Sorting Problems Faced by the Golgi Apparatus:
It is clear from the preceding discussion that proteins destined for secretion granules, lysosomes, and the plasma membrane enter the cis face of a Golgi body from a common source—the rough endoplasmic reticulum. These proteins are delivered to the cis face of the Golgi along with a vast excess of ER membrane proteins, yet the vesicles dispatched from the trans face are essentially free of ER proteins. Thus, the Golgi apparatus also acts to progressively sort these proteins. ER proteins are believed to be returned to the endoplasmic reticulum by some of the small vesicles released from the margins of the cis cisternae (Figs. 18-12 and 18-13).
As noted above, there appears to be an enzymatic compartmentation of the Golgi cisternae in that certain enzymes are selectively localized in specific cisternae of the stack. Although one might have expected that processed proteins with different destinations would exit the stack at different levels, this appears not to be the case. Instead, irrespective of their final destination, secretory and lysosomal proteins pass together through the stack of cisternae and are not sorted until they reach the trans face. In 1981, J. E. Rothman suggested that a Golgi body may actually be two organelles in tandem: the cis Golgi and the trans Golgi.
Beginning at the forming face, the cis Golgi consists of all but the last one or two cisternae and its role is to sort out ER proteins so that they may be returned to the ER and to process proteins having other destinations. The trans Golgi consists of the last one or two cisternae of the maturing face and it acts to receive the refined proteins and distribute them through vesicles to their specific locations throughout the cell.
More recently, Rothman and others have moderated this view and now suggest that the Golgi apparatus consists instead of three compartments: the cis compartment, the medial compartment, and the trans compartment. The cis compartment sorts out and dispatches the ER proteins and also adds phosphate to the terminal sugars of lysosomal proteins. The medial compartment (which consists of cisternae at the center of the stack) is where N-acetylglucosamine is added.

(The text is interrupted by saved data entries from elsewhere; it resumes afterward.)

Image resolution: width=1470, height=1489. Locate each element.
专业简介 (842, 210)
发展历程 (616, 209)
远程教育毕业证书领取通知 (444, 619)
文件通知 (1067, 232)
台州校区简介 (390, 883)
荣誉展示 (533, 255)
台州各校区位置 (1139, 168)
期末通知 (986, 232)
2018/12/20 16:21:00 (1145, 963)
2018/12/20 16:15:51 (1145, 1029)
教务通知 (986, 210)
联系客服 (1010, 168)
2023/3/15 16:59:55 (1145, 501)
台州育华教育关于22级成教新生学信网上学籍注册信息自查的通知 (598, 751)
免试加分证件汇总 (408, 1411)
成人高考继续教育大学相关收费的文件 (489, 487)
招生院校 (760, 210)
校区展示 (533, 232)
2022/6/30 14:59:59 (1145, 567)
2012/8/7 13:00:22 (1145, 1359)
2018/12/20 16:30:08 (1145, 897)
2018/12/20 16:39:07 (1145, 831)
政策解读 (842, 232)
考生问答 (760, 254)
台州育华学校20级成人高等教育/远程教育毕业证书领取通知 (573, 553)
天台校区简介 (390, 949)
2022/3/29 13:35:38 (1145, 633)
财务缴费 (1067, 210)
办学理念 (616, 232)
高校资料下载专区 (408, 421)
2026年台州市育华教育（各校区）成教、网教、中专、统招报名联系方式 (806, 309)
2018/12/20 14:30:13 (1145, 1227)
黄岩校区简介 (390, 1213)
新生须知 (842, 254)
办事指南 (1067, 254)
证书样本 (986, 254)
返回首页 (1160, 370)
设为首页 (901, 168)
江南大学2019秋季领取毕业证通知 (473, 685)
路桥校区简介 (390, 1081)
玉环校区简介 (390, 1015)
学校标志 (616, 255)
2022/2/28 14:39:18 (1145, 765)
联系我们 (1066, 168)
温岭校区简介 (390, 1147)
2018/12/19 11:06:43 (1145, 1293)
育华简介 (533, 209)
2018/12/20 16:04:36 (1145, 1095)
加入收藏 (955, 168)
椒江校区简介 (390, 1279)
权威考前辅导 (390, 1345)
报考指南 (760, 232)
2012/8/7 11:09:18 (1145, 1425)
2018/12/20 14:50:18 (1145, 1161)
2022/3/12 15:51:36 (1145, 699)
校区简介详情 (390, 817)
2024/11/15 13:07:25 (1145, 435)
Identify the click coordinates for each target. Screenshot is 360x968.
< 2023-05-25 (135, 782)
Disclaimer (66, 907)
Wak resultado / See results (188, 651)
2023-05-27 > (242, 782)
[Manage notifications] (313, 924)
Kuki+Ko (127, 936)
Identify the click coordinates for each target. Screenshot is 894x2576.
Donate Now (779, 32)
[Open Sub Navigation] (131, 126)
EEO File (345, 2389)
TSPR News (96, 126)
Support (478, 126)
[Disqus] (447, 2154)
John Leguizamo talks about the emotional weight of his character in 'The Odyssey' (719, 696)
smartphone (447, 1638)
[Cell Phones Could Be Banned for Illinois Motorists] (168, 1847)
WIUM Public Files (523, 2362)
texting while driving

The addition of the terminal galactose and N- acetylneuraminic acid units occurs in the trans compartment and this is also where the various proteins are sorted according to final destination. The addition of phosphate to the terminal sugars of lysosomal proteins in the cis compartment apparently serves to preclude the addition of N-acetylglucosamine in the medial compartment and galactose and N-acetylneuraminic acid in the trans compartment.